▸ **Request 1**
Count the lines in the entries that contain the word "width". Reply with the number only.

I have posture issues as well.
I think among all other possible solution, strengthening the muscles is the most important piece of puzzle. It is one of the most difficult due to nature of those small muscles and hence undermined and hence most postural problems go unsolved.

Ie. I used to do facepulls. I did them for a good 6 months at least. Maybe my posture was improved a few degrees which is impossible to detect in normal life, but then I dropped facepulls. Maybe if I continued them two years my problems would have been solved . But the progress is not as easy to detect as in developing your strength with other exercises.
 
Leading with your belly always sounded like anterior pelvic tilt to me.


View attachment 20341


I'm also of the opinion that if the right muscles are strong, you don't really need to think about good posture. It just happens naturally.
Thanks for the sketches and advice.

I see my physio on Friday and will take your sketches and get his opinion regarding belly forward/pelvic tilt.

If that is what I am doing is it worse than slouching/slumping/drooping forwards ? It certainly feels better to me and my wife thinks it looks better than the droopy forward slumped shoulders.

When I poke my belly forward it feels more like I am transitioning from position a to position b in your sketches. Which seems to be the opposite to what you are saying with the sketches. My hips do not feel like they are tilted forward when I poke my belly forward. The hips feel like they are tilted forward when I fall into the droopy slumped shoulder position

and yes I agree about the right muscles but that is probably what is occuring ie the right muscles are not strong enough and I keep slouching/slumping/drooping forwards.

Are your two sketches the only possible two options ?

Will see what physio says on Friday.
 
Leading with your belly always sounded like anterior pelvic tilt to me.
Only if you point your belly to the ground. (smiling but not kidding - leading means point it forwards.)

The image I prefer, if one is familiar with some things Chinese, is leading with the lower dantian (sometimes spelled dan tien) - I think it's really leading with your hips, but belly works for me, too.

I'm also of the opinion that if the right muscles are strong, you don't really need to think about good posture. It just happens naturally.

▸ **Listed entries**
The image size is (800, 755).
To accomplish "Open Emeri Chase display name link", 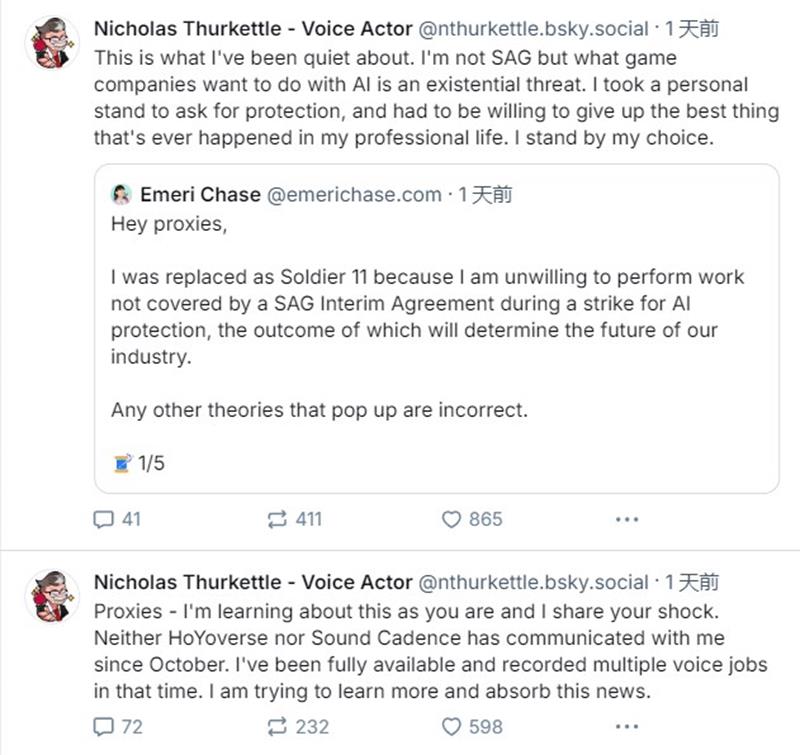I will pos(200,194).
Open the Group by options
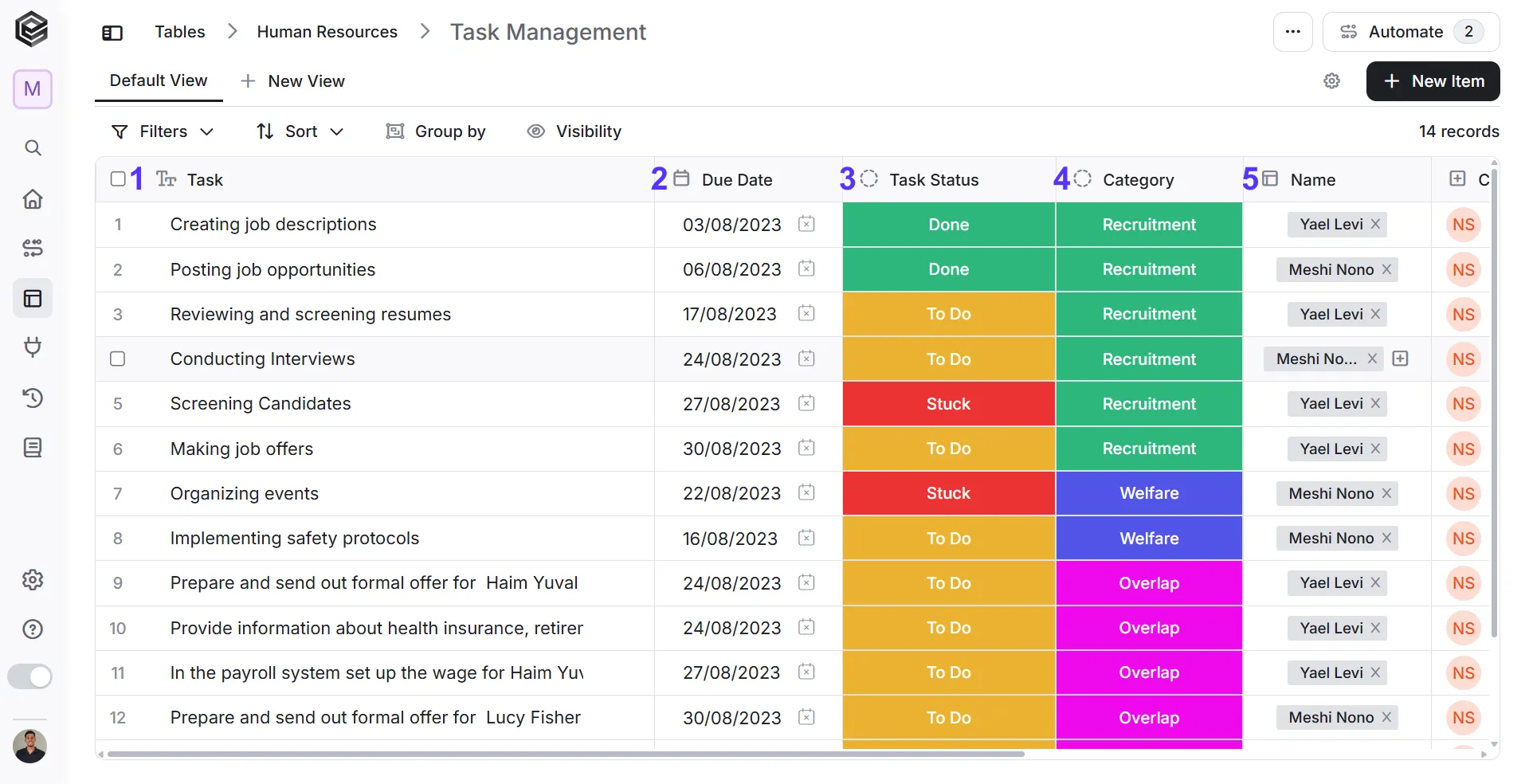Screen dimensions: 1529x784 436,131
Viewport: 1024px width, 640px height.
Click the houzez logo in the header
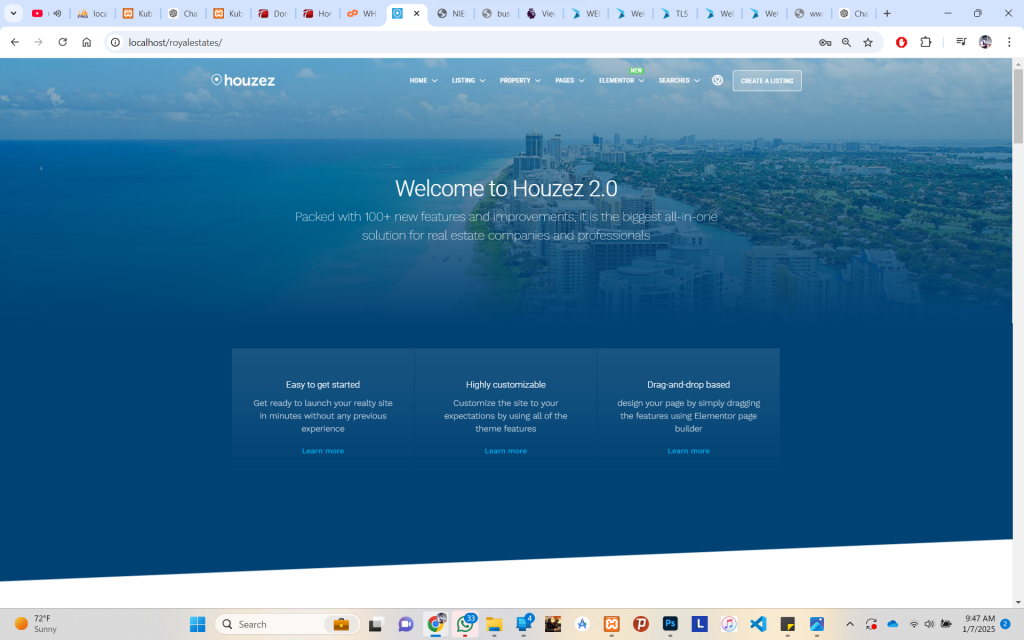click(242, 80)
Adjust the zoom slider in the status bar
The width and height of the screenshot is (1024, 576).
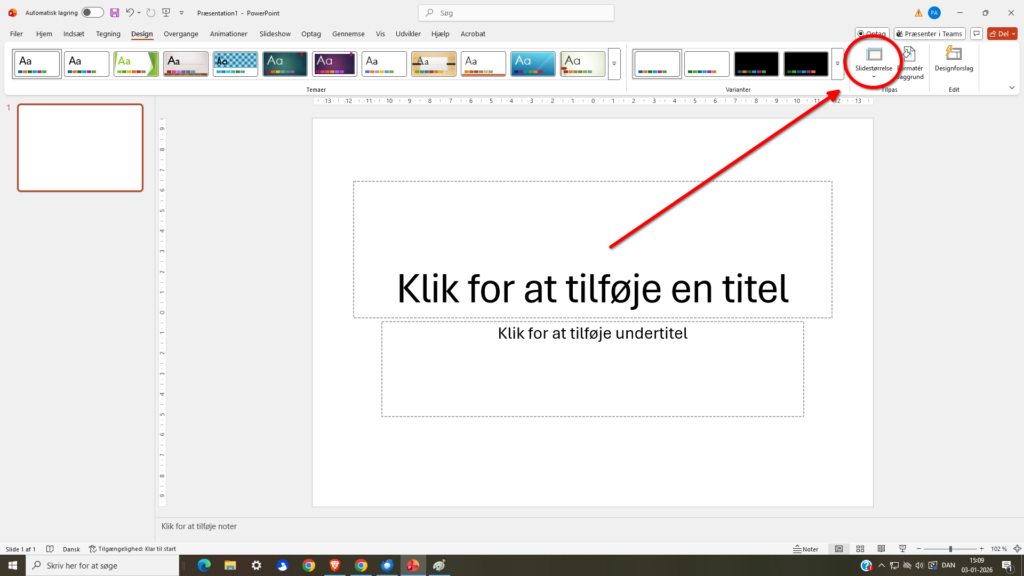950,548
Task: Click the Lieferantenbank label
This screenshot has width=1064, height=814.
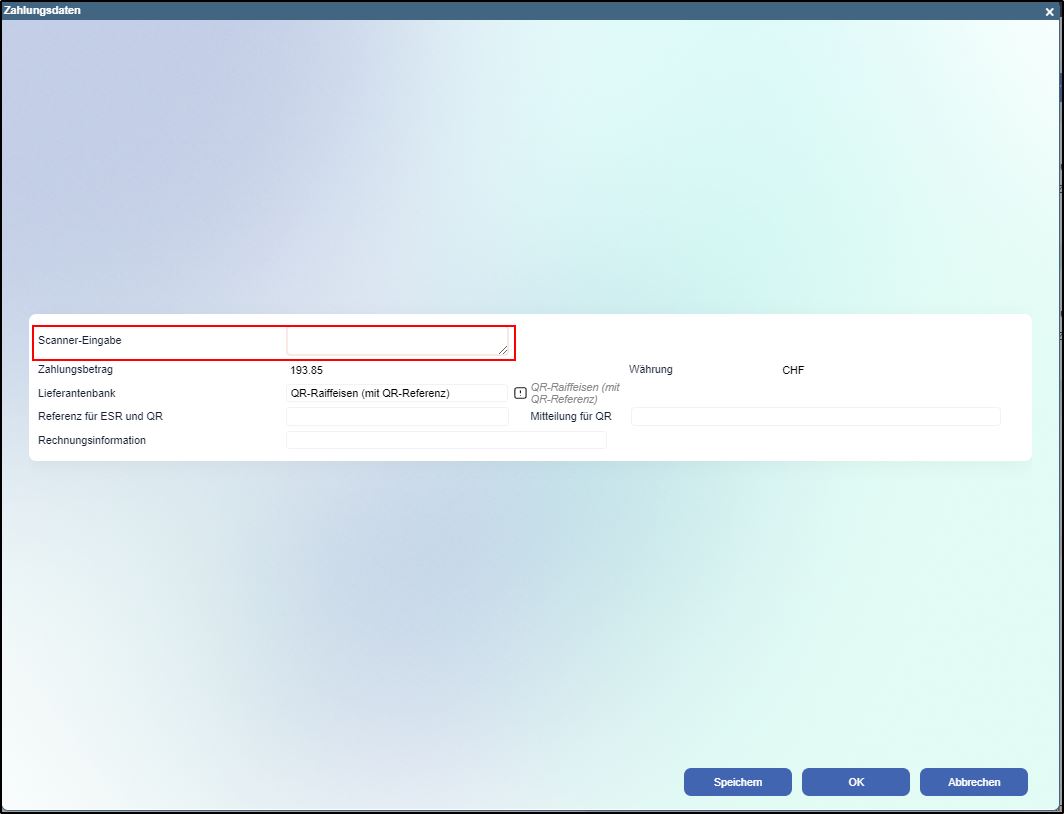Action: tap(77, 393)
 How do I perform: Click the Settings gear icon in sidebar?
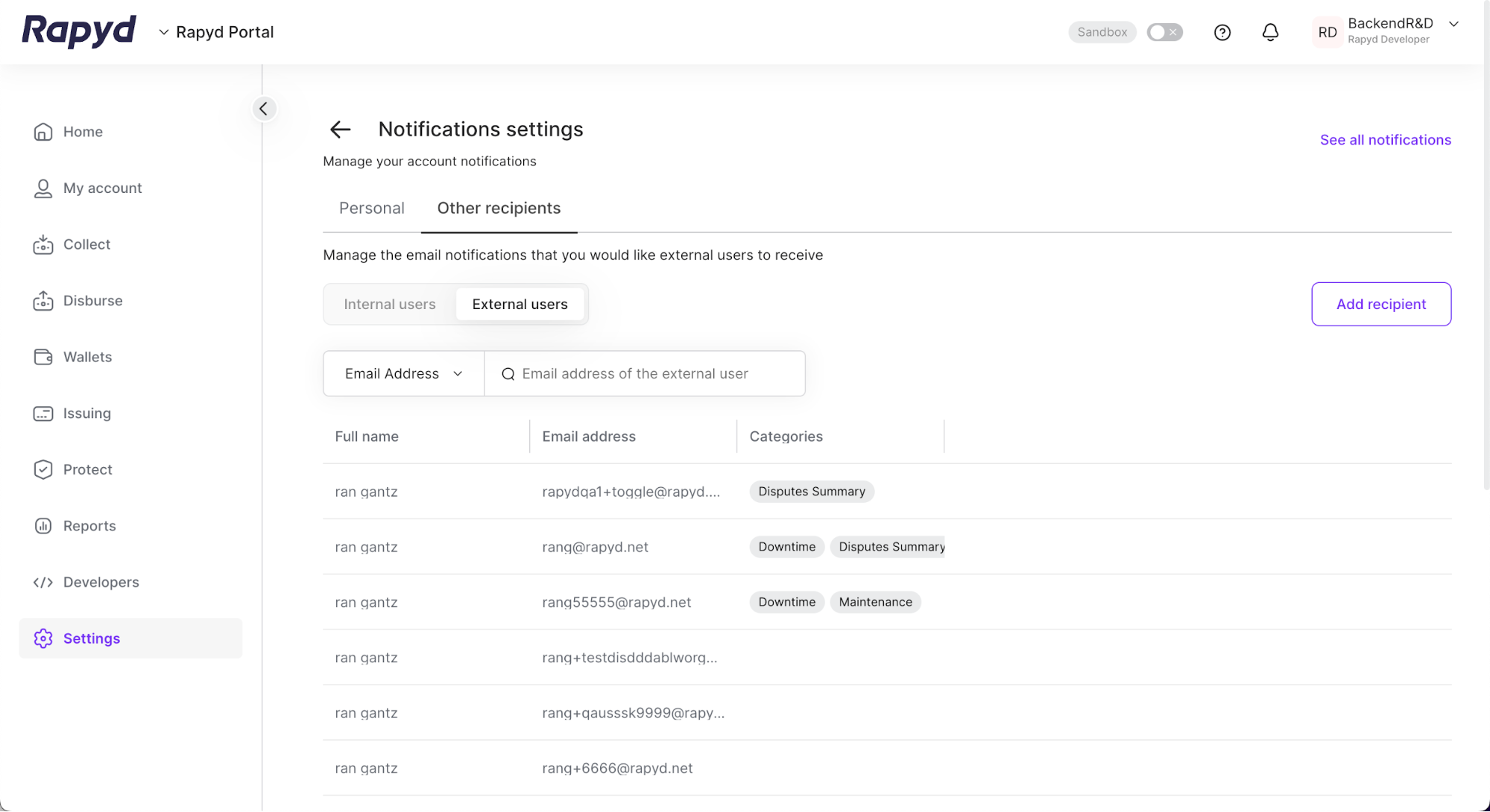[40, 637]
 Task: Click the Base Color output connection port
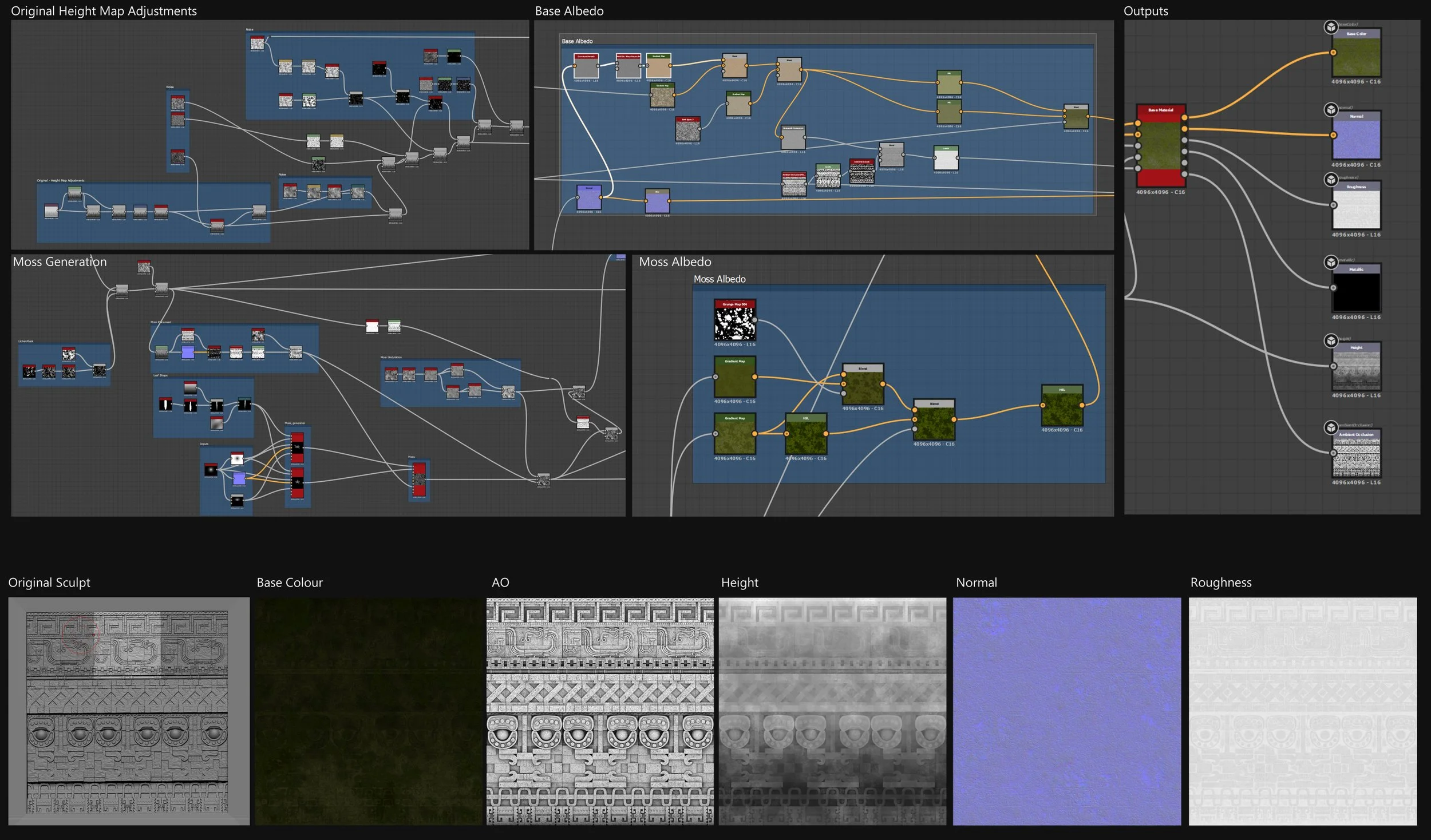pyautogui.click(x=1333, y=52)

▸ **Request 2**
Translate this sentence from the posture discussion into Spanish: "I'm also of the opinion that if the right muscles are strong, you don't really need to think about good posture."

▸ **Solution 1**
3

▸ **Solution 2**
También opino que, si los músculos adecuados están fuertes, en realidad no hace falta pensar en tener una buena postura.